# [AIM OF THE TASK]
Search the records for the string "field", and show each line where it appears.

Extracted data entries
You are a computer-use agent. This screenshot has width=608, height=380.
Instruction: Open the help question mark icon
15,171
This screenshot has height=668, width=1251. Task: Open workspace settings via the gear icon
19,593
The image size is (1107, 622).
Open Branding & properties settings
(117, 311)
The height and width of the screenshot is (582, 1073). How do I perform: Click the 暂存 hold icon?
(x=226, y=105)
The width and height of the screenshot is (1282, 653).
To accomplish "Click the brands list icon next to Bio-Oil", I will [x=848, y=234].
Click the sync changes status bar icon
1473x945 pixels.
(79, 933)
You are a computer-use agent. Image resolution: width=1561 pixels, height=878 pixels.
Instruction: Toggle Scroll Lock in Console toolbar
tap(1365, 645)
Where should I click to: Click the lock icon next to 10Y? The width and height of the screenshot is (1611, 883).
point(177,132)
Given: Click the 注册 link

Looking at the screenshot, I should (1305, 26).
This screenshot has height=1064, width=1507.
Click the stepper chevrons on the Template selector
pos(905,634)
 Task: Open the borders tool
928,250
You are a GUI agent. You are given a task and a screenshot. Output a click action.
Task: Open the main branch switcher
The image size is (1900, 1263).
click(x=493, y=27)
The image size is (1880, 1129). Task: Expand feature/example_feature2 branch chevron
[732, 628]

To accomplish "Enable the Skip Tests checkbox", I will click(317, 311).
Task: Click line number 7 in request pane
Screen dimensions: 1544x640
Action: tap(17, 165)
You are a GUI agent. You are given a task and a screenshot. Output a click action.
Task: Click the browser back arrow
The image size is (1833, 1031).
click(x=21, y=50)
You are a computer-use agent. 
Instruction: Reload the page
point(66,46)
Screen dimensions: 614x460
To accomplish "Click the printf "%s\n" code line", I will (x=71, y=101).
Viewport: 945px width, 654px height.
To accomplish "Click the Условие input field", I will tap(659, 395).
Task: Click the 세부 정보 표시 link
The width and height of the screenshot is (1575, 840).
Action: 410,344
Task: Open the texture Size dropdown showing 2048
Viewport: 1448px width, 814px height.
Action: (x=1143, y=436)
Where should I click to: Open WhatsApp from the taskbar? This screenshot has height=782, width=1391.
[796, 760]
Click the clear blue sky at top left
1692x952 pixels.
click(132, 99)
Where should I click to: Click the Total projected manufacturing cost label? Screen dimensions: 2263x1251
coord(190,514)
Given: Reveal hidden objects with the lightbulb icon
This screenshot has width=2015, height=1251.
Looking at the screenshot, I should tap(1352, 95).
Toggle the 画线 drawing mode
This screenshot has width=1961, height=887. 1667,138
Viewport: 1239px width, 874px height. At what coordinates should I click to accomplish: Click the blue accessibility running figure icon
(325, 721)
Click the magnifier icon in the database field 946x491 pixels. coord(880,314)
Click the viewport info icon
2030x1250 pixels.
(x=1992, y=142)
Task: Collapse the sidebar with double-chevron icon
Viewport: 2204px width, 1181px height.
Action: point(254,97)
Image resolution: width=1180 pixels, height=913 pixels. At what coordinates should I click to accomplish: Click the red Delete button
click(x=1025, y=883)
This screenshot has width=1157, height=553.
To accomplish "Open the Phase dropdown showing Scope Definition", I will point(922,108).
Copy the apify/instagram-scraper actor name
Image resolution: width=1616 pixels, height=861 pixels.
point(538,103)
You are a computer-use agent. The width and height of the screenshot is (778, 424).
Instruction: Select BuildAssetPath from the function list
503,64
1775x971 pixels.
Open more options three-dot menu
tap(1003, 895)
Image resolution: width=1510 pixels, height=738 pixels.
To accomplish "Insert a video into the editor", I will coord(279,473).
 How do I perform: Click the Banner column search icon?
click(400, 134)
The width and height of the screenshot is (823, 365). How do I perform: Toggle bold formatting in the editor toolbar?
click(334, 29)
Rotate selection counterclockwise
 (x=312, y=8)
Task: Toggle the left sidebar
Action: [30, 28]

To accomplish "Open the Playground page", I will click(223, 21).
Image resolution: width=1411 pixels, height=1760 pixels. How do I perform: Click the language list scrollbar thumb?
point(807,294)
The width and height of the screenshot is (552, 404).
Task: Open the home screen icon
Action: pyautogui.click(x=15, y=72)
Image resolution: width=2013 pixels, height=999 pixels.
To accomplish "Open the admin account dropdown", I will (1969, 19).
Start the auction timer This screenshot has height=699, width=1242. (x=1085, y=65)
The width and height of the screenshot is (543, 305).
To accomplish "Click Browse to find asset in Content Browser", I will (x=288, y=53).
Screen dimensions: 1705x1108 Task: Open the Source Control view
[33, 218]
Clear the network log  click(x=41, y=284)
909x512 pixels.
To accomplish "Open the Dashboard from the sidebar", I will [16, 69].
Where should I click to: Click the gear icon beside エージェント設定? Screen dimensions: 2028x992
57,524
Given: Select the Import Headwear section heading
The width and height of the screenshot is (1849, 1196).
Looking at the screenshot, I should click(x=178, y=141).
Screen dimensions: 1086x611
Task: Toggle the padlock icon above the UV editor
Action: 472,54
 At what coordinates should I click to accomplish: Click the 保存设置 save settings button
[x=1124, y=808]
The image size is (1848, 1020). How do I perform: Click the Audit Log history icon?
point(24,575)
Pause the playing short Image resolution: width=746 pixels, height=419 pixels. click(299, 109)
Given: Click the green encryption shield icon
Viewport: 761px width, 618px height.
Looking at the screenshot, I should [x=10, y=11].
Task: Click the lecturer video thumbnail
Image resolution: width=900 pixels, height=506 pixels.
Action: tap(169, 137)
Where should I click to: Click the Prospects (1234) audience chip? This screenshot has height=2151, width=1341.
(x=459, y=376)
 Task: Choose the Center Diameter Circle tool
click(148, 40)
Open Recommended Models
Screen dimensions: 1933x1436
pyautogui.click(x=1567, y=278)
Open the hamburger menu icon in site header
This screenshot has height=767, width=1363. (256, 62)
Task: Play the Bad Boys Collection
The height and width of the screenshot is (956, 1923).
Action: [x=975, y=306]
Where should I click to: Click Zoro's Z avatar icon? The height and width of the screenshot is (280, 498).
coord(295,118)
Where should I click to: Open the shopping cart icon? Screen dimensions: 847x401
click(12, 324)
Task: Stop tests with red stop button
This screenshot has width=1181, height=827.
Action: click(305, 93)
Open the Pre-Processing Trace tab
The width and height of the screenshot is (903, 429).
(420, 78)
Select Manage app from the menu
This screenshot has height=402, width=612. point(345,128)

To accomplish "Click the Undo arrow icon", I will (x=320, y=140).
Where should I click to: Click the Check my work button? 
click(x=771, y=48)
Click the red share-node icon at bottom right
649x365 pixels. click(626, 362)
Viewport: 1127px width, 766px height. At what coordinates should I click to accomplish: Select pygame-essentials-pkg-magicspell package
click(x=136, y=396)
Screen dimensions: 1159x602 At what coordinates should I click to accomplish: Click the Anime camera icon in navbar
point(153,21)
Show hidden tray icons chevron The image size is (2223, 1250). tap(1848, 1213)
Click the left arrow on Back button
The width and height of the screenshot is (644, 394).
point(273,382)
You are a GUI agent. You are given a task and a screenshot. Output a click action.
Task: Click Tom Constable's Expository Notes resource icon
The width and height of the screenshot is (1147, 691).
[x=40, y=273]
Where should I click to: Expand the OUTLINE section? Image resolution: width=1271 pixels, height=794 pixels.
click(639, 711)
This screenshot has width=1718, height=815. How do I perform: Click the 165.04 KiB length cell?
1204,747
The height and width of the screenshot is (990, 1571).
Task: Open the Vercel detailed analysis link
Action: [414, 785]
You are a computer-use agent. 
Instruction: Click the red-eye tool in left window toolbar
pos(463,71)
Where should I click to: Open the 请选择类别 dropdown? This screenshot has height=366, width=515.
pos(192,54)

# [EXERCISE OUTPUT]
To accomplish "Click the Условие input field", I will tap(659, 395).
Click the magnifier icon in the database field 946x491 pixels. coord(880,314)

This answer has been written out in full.